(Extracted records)
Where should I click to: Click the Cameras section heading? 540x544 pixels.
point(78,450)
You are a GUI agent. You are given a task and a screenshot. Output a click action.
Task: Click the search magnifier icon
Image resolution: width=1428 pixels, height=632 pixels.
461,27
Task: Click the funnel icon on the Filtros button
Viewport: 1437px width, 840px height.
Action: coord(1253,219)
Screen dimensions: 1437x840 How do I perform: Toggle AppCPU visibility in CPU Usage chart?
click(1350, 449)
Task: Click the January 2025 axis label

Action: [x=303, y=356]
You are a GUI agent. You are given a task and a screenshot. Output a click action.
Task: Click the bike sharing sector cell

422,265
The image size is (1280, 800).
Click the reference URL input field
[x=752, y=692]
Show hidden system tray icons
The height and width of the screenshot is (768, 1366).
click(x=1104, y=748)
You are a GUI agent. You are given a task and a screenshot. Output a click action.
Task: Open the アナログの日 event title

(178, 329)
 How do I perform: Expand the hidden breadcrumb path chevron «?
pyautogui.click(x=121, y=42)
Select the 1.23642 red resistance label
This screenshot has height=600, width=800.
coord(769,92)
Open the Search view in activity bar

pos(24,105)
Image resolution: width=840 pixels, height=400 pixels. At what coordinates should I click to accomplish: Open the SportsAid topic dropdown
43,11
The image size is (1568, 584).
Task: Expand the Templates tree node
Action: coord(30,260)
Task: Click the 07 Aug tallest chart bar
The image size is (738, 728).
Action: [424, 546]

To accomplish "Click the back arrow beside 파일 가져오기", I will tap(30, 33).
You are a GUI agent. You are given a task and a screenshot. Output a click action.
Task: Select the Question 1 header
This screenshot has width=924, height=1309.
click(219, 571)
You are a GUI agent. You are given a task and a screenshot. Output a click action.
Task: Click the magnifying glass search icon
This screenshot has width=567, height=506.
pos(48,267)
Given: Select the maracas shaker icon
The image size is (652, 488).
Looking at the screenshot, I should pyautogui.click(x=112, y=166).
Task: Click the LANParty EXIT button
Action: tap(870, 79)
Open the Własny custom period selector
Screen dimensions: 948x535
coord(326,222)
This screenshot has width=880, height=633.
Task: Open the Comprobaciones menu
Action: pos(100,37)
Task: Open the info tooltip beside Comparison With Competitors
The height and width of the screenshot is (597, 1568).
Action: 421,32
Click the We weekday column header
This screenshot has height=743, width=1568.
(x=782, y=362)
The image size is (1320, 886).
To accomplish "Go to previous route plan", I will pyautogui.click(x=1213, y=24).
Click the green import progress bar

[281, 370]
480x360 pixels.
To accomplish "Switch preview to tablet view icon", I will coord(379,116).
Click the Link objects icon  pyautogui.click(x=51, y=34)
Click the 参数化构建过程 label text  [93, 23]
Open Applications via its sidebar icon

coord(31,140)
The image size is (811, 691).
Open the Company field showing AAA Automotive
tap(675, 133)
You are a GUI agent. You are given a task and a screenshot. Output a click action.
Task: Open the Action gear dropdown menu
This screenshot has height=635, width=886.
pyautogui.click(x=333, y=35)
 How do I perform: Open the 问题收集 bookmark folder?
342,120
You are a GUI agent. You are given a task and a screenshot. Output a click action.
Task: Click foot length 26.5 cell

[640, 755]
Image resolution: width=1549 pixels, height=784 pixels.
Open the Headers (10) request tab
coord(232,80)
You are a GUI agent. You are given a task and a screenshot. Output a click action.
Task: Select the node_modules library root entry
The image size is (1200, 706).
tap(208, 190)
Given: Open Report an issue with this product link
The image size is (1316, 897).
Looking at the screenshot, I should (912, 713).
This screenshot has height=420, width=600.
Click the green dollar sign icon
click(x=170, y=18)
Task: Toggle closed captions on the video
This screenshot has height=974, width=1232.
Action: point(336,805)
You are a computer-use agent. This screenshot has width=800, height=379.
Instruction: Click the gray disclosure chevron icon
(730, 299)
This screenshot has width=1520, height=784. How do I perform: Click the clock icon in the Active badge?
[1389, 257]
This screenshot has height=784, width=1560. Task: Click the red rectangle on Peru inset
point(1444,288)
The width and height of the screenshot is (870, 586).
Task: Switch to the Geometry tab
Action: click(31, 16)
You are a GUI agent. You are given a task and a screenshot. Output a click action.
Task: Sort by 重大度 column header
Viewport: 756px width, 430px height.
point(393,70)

## [TASK ITEM]
Each entry above needs to be output exactly.

## [RESPONSE AREA]
Where should I click to: Click the Cameras section heading? 540x544 pixels.
point(78,450)
You are a GUI agent. You are given a task and a screenshot. Output a click action.
Task: Click the search magnifier icon
Image resolution: width=1428 pixels, height=632 pixels.
461,27
Task: Click the funnel icon on the Filtros button
Viewport: 1437px width, 840px height.
Action: coord(1253,219)
Screen dimensions: 1437x840 How do I perform: Toggle AppCPU visibility in CPU Usage chart?
click(1350, 449)
Task: Click the January 2025 axis label

Action: [x=303, y=356]
You are a GUI agent. You are given a task and a screenshot. Output a click action.
Task: Click the bike sharing sector cell

422,265
The image size is (1280, 800).
Click the reference URL input field
[x=752, y=692]
Show hidden system tray icons
The height and width of the screenshot is (768, 1366).
click(x=1104, y=748)
You are a GUI agent. You are given a task and a screenshot. Output a click action.
Task: Open the アナログの日 event title

(178, 329)
 How do I perform: Expand the hidden breadcrumb path chevron «?
pyautogui.click(x=121, y=42)
Select the 1.23642 red resistance label
This screenshot has height=600, width=800.
coord(769,92)
Open the Search view in activity bar

pos(24,105)
Image resolution: width=840 pixels, height=400 pixels. At what coordinates should I click to accomplish: Open the SportsAid topic dropdown
43,11
The image size is (1568, 584).
Task: Expand the Templates tree node
Action: coord(30,260)
Task: Click the 07 Aug tallest chart bar
The image size is (738, 728).
Action: [424, 546]

To accomplish "Click the back arrow beside 파일 가져오기", I will tap(30, 33).
You are a GUI agent. You are given a task and a screenshot. Output a click action.
Task: Select the Question 1 header
This screenshot has width=924, height=1309.
click(219, 571)
You are a GUI agent. You are given a task and a screenshot. Output a click action.
Task: Click the magnifying glass search icon
This screenshot has width=567, height=506.
pos(48,267)
Given: Select the maracas shaker icon
The image size is (652, 488).
Looking at the screenshot, I should pyautogui.click(x=112, y=166).
Task: Click the LANParty EXIT button
Action: tap(870, 79)
Open the Własny custom period selector
Screen dimensions: 948x535
coord(326,222)
This screenshot has width=880, height=633.
Task: Open the Comprobaciones menu
Action: pos(100,37)
Task: Open the info tooltip beside Comparison With Competitors
The height and width of the screenshot is (597, 1568).
Action: 421,32
Click the We weekday column header
This screenshot has height=743, width=1568.
(x=782, y=362)
The image size is (1320, 886).
To accomplish "Go to previous route plan", I will pyautogui.click(x=1213, y=24).
Click the green import progress bar

[281, 370]
480x360 pixels.
To accomplish "Switch preview to tablet view icon", I will coord(379,116).
Click the Link objects icon  pyautogui.click(x=51, y=34)
Click the 参数化构建过程 label text  [93, 23]
Open Applications via its sidebar icon

coord(31,140)
The image size is (811, 691).
Open the Company field showing AAA Automotive
tap(675, 133)
You are a GUI agent. You are given a task and a screenshot. Output a click action.
Task: Open the Action gear dropdown menu
This screenshot has height=635, width=886.
pyautogui.click(x=333, y=35)
 How do I perform: Open the 问题收集 bookmark folder?
342,120
You are a GUI agent. You are given a task and a screenshot. Output a click action.
Task: Click foot length 26.5 cell

[640, 755]
Image resolution: width=1549 pixels, height=784 pixels.
Open the Headers (10) request tab
coord(232,80)
You are a GUI agent. You are given a task and a screenshot. Output a click action.
Task: Select the node_modules library root entry
The image size is (1200, 706).
tap(208, 190)
Given: Open Report an issue with this product link
The image size is (1316, 897).
Looking at the screenshot, I should (912, 713).
This screenshot has height=420, width=600.
Click the green dollar sign icon
click(x=170, y=18)
Task: Toggle closed captions on the video
This screenshot has height=974, width=1232.
Action: point(336,805)
You are a computer-use agent. This screenshot has width=800, height=379.
Instruction: Click the gray disclosure chevron icon
(730, 299)
This screenshot has width=1520, height=784. How do I perform: Click the clock icon in the Active badge?
[1389, 257]
This screenshot has height=784, width=1560. Task: Click the red rectangle on Peru inset
point(1444,288)
The width and height of the screenshot is (870, 586).
Task: Switch to the Geometry tab
Action: click(31, 16)
You are a GUI agent. You are given a task and a screenshot. Output a click action.
Task: Sort by 重大度 column header
Viewport: 756px width, 430px height.
point(393,70)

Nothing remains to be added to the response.